We arrived in Sofia, I think it must have been around noon, and the entire legation staff of Americans was at the airport to greet us. It was a small staff. I think there were only about seventeen Americans there. There were about twenty-three Bulgarians, maybe twenty-one Bulgarians on the staff at that time, but the Bulgarians were not there at the airport, excepting for the driver of my car, Stefan Bonev. The legation officials were all lined up in protocol rank. I said the other day, I think, that protocol was decided on the basis of seniority. This is true so far as ambassadors are concerned, or the chiefs-of-mission, but within an organization, within a

28 mission or within a country, rank is what determines the protocol rating. It's a person's standing in the hierarchy, their importance, so to speak, or their class within the system. It's really most undemocratic a system.

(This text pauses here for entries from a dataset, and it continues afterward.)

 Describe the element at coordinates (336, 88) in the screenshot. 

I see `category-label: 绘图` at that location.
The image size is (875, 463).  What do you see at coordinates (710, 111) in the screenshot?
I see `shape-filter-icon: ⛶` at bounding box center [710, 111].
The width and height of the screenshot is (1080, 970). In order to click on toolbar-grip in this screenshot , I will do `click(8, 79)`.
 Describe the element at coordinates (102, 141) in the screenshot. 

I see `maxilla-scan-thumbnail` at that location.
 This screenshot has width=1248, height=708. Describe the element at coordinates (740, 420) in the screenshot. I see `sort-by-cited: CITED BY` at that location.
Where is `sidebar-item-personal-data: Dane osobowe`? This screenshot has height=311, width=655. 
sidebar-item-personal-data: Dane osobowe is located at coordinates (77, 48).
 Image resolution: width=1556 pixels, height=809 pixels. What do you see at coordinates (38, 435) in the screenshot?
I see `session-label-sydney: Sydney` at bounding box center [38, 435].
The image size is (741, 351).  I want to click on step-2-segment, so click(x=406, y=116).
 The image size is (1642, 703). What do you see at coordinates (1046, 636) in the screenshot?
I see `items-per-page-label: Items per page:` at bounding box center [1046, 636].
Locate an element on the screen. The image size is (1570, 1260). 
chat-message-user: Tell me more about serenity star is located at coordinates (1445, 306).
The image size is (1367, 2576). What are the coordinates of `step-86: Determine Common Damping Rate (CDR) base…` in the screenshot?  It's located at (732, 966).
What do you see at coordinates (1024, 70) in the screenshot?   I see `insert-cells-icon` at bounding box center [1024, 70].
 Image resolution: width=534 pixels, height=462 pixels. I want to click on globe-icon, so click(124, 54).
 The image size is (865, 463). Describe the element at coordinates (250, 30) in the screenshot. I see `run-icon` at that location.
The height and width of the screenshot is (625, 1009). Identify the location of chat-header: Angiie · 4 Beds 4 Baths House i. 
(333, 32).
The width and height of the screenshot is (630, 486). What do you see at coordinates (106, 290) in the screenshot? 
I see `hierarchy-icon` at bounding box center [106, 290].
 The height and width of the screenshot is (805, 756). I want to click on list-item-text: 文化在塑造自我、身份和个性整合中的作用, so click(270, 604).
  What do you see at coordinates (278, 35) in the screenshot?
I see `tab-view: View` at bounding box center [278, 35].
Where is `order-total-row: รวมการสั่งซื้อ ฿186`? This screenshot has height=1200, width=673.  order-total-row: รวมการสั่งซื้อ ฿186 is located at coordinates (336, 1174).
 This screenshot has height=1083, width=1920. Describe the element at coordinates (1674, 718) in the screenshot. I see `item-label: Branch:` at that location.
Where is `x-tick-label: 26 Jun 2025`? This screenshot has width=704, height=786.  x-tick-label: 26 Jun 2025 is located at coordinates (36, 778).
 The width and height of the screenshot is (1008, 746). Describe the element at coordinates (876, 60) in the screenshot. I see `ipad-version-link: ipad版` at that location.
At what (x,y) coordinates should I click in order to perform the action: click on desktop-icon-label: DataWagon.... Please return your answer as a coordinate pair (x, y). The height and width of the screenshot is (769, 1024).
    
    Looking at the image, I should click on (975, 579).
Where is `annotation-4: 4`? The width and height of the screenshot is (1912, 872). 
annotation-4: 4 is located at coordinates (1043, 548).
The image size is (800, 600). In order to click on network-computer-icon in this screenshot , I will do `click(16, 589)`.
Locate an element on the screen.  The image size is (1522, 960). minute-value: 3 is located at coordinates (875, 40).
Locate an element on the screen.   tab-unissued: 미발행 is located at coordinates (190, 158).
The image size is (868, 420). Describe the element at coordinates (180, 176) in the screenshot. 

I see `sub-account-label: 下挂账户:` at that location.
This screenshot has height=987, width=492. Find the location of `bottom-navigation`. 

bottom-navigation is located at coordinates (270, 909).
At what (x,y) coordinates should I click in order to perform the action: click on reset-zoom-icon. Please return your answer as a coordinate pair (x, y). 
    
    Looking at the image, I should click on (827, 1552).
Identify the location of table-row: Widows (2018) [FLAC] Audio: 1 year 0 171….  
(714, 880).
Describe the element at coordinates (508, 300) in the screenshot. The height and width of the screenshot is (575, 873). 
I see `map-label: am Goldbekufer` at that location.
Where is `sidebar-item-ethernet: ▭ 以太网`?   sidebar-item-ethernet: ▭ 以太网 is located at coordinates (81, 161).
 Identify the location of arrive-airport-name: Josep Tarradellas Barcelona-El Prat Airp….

JM: How had all this staff been appointed before you came?

EA: They were mostly career people, you see. In fact, they were all career people. And it was very interesting to me, of course, having had the experience in Denmark, I was prepared better for it in Bulgaria, but once again I found that the deputy chief-of-mission had been acting as the charge d'affaires between the departure of my predecessor and my arrival. My predecessor, I might say, in Bulgaria was a man named Edward Page, everybody called him Eddy Page. He was a career minister who was rather somewhat older than I and he had been there for a number of years, apparently had been quite unhappy there. The man who was in charge during this interim period was a man named Charles Stefan. He was a career officer who had had a number of years in Latin America.

He also, I would say, was of the old school. And I felt that our ideas were not at all on the same wave-length. We had a different approach to diplomacy. I also found that he had taken the same prerogative about my husband's rank, diplomatic rank, which Mr. Sparks had assumed in Denmark. But this time I was prepared.